1.The death toll from Mexico's drug war passed the 10,000 mark in early November, reaching
10,035 killed since the start of the year. At that pace (1,000 per month), there will be around 12,000 deaths in 2010 from the War on Drugs (including so far this year 52 soldiers, 637 police officers, 276 minors, 326 decapitated victims, almost 800 victims who were tortured before being executed, etc.), which could more accurately be called "The War on Innocent Mexican People Because of Insane Drug Laws." One thousand drug-related murders per month would be more than 33 killings every day, and
more than one murder every hour of each day.
The 12,000 drug-related murders in Mexico this year will bring the drug death toll in the last five years to about 30,000 (see chart above) as a result of drug laws in Mexico and the U.S. In contrast, there have been "only" 4,561 combat-related American deaths in Afghanistan and Iraq combined since 2001.
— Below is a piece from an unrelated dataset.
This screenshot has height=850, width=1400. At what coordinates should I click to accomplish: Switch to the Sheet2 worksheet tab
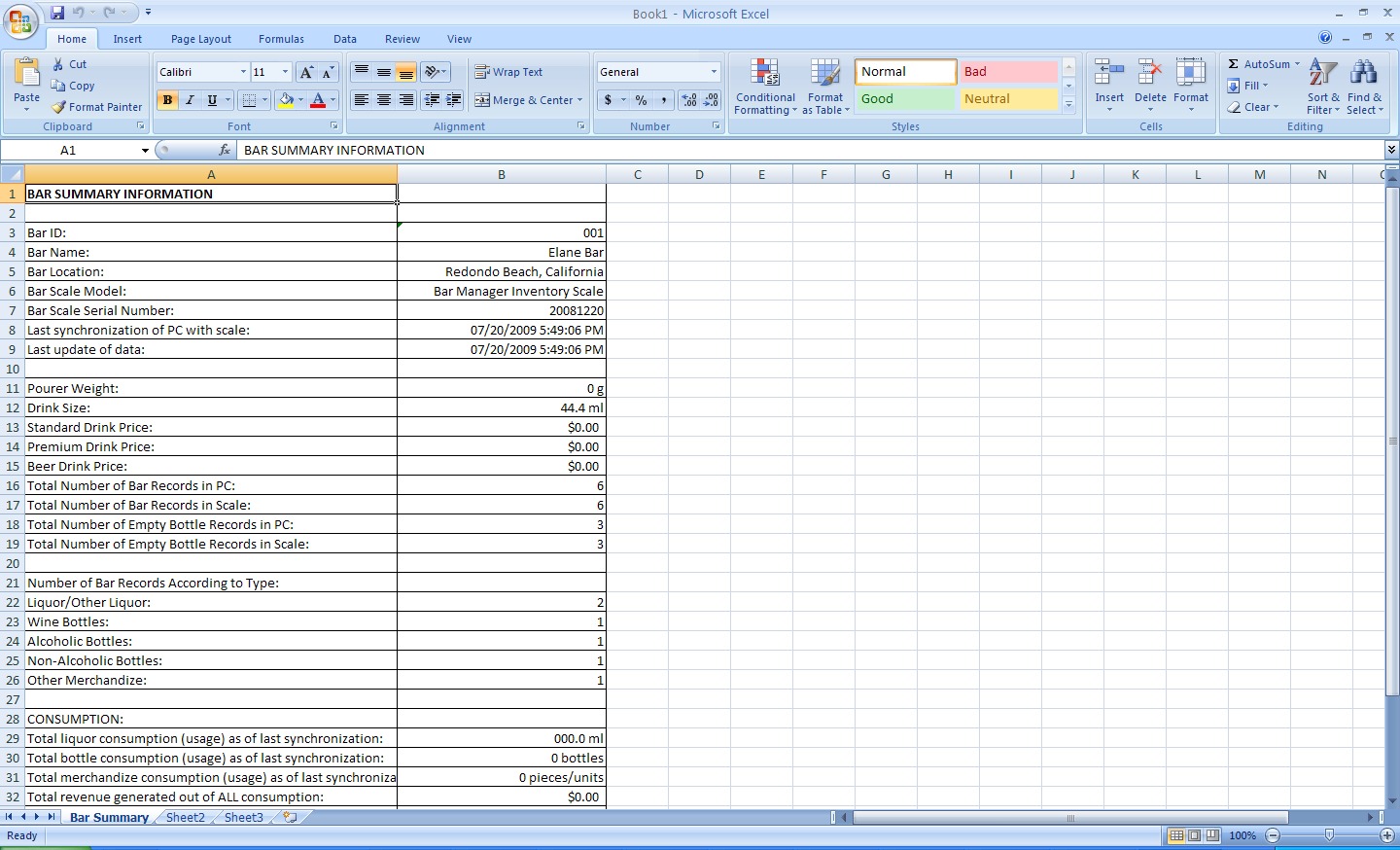[185, 818]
2. As a Result of the War on Drugs, Mexico Has Its First Displaced-Persons Camp (source)
"When Hurricane Karl struck south-eastern Mexico in September, around 3,500 people left their homes to escape flooding. Last week, it was the north-east of the country that saw a displaced-persons camp sprout up. But the 400 people who are currently holed up in the event hall of the Lions Club, a charity group in the border city of Ciudad Miguel Alemán, were not relocated by act of God. Instead, they have fled from a man-made disaster: the fierce battle between the area’s two warring drug gangs, the Zetas and the Gulf “cartel,” for control of trafficking and dealing in the nearby town of Mier.
The drug gangs have plundered the well; burned the city’s police station, several businesses and dozens of vehicles; hung a dismembered corpse in a public park; and engaged in regular firefights. Schools have closed, and even the local government has abandoned its offices in favour of safer quarters in Ciudad Miguel Alemán, 15km away.
Many smaller municipalities along the border have also become virtual ghost towns this year. But the recent flare-up in Mier happened so quickly that some residents did not have time to arrange for a place to stay. In response, the town’s government-in-exile established a shelter at the Lions Club, and offered the room to those with nowhere to go."
MP: Can there be any rational, logical solution to stop this insanity other than the obvious one - legalization?